• [Document excerpt]:
+++++
African American Police League Archives

Inspired by the Chicago premiere of Jeanine Tesori and Tazewell Thompson's opera BlueLyric has created a slate of public programs geared toward engaging audiences on topics addressed in the opera. 

In collaboration with the Chicago History Museum, Lyric is presenting curated selections from the African American Police League archives. We invite you to scroll down to learn more about the groundbreaking efforts of this organization, and the impact it had on the evolving relationship between Chicago's Black communities and the Chicago Police Department. 

Items that contain extensive text have been transcribed to improve readability. 

Please note this content engages with topics that may be sensitive or triggering, including racism, racial slurs, violence and mental illness.  

About the archives

Written by Julius Jones, assistant curator at the Chicago History Museum

In the aftermath of the assassination of Dr. Martin Luther King Jr. on April 4, 1968, people in Chicago and several cities across the United States responded with an explosion of unrest and despair, in which businesses were looted, buildings burned, and lives lost. Chicago mayor Richard J. Daley issued a “shoot-to-kill” order to the Chicago Police Department (CPD) for anyone found to be participating in the destruction of property. Daley later claimed that his remarks had been taken out of context, but the damage was done―not just in Chicago’s African American community, but among Black members of the CPD. The deteriorating relationship between law enforcement and African American citizens led CPD officers Edward “Buzz” Palmer, Renault Robinson, Curtis Cowsen, Willie Ware, Wilbur Crooks, and Jack Debonnett and a civilian, Tom Mitchell, to establish the Afro-American Patrolmen’s League (AAPL) in September of that year.
+++++
• [Records supplied]:
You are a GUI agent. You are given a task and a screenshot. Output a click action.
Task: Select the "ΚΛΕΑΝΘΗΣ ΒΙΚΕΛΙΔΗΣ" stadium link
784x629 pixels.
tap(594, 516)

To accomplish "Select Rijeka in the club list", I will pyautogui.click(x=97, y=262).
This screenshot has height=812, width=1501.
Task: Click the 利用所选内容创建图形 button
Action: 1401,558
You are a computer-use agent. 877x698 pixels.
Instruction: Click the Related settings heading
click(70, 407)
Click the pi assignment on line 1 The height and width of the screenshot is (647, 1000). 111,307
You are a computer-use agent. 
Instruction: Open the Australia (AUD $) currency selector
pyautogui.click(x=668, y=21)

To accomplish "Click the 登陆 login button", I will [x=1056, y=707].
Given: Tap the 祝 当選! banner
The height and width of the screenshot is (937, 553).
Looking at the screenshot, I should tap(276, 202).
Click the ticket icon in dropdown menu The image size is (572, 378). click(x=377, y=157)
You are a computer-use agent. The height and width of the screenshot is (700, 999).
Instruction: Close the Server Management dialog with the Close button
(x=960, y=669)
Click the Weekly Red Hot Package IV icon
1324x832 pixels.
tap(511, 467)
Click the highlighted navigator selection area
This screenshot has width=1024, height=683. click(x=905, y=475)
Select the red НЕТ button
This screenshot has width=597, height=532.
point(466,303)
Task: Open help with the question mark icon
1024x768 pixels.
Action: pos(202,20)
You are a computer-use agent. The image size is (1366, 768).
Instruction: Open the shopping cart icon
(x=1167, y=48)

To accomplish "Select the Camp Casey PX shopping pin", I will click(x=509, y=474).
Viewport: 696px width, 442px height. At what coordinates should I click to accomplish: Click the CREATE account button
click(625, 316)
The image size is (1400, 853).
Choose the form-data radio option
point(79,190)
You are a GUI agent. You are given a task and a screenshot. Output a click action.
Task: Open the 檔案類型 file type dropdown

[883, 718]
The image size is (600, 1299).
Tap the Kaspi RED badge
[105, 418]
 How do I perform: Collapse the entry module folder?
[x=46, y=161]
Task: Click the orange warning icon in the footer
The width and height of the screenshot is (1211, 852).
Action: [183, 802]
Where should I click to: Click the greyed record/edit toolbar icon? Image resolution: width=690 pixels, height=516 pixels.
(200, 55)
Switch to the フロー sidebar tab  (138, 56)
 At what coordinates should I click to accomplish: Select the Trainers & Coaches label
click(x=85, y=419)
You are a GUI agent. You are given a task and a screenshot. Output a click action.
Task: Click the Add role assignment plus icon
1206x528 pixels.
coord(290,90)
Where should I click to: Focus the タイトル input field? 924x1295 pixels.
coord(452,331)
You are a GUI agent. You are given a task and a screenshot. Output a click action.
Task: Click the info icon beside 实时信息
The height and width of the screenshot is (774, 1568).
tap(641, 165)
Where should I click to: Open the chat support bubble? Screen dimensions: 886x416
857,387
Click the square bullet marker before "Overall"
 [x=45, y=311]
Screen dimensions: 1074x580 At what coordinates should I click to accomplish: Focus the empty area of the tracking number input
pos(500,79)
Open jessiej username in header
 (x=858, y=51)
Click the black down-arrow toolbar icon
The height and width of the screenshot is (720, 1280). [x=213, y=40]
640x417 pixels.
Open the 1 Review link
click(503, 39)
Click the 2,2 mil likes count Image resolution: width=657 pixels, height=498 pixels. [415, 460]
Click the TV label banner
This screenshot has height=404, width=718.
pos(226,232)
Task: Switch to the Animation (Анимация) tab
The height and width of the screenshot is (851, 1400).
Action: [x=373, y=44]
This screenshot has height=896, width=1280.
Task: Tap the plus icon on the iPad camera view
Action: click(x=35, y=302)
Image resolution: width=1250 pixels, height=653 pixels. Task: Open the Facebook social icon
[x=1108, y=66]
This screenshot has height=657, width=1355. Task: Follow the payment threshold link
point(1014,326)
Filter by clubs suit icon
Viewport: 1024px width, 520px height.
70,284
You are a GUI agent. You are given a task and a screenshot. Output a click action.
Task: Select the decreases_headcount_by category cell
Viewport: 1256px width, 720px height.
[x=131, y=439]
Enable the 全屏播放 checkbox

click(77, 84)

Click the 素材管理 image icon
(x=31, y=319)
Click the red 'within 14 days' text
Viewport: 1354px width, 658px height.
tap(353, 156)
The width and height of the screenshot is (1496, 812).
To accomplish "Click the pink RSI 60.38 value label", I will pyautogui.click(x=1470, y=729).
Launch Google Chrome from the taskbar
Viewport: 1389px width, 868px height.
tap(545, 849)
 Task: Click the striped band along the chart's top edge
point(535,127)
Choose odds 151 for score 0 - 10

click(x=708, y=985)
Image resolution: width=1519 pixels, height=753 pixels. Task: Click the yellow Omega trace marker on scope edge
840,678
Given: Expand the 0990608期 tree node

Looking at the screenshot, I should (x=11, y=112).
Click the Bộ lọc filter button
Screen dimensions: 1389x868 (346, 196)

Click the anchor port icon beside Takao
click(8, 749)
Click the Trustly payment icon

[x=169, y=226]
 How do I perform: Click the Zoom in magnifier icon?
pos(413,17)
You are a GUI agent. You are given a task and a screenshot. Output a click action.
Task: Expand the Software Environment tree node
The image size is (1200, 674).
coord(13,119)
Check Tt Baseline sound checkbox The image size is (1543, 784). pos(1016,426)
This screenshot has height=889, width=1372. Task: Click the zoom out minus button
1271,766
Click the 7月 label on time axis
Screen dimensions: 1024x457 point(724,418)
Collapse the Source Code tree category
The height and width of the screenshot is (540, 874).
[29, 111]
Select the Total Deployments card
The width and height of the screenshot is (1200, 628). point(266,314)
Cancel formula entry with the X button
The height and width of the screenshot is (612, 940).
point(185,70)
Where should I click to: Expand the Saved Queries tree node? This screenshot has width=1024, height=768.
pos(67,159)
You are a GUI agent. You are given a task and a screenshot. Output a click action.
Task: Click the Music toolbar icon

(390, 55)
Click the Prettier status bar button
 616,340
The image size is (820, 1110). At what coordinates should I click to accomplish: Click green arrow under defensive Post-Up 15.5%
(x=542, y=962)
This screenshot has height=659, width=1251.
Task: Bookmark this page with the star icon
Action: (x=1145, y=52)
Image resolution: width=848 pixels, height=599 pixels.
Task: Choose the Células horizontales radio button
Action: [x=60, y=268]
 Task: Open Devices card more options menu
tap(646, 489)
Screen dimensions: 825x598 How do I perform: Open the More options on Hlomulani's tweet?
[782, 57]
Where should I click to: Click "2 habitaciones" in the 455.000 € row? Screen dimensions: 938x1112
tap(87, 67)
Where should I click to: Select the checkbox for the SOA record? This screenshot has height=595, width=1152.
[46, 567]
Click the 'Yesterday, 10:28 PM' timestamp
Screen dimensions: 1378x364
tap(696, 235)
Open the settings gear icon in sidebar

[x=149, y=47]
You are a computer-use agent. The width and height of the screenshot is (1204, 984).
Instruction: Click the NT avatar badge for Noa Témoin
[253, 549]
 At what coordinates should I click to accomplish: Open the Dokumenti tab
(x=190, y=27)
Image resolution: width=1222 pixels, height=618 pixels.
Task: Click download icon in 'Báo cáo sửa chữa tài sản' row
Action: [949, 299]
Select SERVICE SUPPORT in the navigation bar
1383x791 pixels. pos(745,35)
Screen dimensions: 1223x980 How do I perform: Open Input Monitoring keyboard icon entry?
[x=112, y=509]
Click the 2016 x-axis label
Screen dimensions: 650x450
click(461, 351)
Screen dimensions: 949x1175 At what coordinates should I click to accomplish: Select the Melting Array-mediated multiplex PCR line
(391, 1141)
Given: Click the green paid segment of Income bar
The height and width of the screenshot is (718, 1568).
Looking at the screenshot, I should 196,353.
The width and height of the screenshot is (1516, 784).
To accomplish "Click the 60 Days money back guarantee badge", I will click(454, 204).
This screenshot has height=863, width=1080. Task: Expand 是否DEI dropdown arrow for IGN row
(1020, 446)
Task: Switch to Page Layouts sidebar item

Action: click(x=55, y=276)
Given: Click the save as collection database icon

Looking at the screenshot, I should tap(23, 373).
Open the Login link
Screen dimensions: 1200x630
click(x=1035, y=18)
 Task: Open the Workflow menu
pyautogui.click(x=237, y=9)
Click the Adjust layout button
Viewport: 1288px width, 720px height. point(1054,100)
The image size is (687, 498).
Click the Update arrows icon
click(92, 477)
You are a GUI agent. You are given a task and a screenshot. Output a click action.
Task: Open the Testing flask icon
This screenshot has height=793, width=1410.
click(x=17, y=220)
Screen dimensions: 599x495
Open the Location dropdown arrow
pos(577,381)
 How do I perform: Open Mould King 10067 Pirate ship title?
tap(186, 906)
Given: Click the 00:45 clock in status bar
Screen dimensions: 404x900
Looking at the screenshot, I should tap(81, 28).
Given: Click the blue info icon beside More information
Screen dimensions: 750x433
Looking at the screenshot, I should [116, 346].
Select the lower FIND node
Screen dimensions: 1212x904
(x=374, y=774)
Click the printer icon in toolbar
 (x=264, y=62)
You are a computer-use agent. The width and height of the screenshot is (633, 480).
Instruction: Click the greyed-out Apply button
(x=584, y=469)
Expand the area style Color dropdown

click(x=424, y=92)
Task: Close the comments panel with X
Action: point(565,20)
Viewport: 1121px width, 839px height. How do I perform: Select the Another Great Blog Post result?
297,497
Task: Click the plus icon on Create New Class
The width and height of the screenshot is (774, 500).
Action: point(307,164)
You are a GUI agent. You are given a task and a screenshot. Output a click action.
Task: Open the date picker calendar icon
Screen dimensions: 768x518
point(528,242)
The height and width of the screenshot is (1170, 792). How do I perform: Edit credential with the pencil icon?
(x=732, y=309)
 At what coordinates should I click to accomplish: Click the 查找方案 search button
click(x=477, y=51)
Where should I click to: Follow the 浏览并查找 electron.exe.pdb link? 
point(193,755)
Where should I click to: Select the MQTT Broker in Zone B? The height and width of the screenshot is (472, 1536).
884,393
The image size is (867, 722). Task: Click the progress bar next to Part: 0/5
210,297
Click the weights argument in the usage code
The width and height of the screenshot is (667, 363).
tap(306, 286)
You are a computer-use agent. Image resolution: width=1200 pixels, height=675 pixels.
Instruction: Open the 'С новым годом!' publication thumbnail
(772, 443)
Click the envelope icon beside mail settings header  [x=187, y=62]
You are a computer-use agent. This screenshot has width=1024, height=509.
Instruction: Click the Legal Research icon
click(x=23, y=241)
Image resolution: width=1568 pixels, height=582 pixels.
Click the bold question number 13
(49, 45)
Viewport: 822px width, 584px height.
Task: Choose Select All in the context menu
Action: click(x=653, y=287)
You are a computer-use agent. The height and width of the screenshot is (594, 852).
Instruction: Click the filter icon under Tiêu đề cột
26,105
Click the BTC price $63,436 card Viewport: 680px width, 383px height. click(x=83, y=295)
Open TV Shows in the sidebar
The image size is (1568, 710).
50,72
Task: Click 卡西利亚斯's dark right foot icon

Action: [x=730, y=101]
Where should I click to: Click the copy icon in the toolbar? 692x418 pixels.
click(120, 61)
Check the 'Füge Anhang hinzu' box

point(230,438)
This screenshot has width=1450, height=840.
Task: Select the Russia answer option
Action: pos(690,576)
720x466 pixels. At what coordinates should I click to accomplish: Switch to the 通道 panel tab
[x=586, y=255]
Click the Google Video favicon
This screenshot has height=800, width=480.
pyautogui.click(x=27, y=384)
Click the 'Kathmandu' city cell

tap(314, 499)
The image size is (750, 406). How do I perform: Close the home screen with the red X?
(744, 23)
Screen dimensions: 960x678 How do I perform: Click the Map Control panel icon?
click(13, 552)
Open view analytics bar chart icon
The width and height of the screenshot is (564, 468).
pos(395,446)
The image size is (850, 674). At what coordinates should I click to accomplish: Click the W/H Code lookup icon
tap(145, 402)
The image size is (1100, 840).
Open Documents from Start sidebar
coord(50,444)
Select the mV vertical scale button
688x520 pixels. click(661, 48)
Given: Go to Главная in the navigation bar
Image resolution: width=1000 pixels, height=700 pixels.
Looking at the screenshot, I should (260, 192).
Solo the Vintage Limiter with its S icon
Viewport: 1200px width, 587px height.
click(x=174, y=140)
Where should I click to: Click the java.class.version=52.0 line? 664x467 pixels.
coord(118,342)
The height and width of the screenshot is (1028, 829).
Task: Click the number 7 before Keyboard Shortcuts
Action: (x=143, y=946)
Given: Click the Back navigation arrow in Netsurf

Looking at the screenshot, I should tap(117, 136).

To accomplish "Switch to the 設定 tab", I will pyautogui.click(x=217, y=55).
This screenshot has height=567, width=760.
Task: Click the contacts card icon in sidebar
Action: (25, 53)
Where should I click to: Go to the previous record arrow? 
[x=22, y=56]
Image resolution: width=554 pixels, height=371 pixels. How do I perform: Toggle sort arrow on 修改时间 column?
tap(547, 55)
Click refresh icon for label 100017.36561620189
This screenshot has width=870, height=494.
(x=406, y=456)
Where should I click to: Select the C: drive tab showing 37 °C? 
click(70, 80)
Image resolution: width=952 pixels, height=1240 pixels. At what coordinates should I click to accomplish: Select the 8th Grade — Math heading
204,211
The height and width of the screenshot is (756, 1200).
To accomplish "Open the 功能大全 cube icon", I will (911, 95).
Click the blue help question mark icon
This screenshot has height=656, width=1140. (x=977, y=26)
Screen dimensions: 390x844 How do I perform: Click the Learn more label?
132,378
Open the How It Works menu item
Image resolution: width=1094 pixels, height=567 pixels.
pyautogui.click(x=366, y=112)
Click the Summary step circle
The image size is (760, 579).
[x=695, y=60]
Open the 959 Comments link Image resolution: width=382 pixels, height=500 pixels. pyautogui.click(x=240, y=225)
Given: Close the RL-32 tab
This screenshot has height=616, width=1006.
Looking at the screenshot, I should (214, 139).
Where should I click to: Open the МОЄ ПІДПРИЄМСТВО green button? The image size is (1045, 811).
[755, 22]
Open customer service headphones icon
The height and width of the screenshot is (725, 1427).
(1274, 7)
+++++
• [Assignment]:
According to the page about the African American Police League archives, in what month and year was the Afro-American Patrolmen's League established?

• [Result]:
September 1968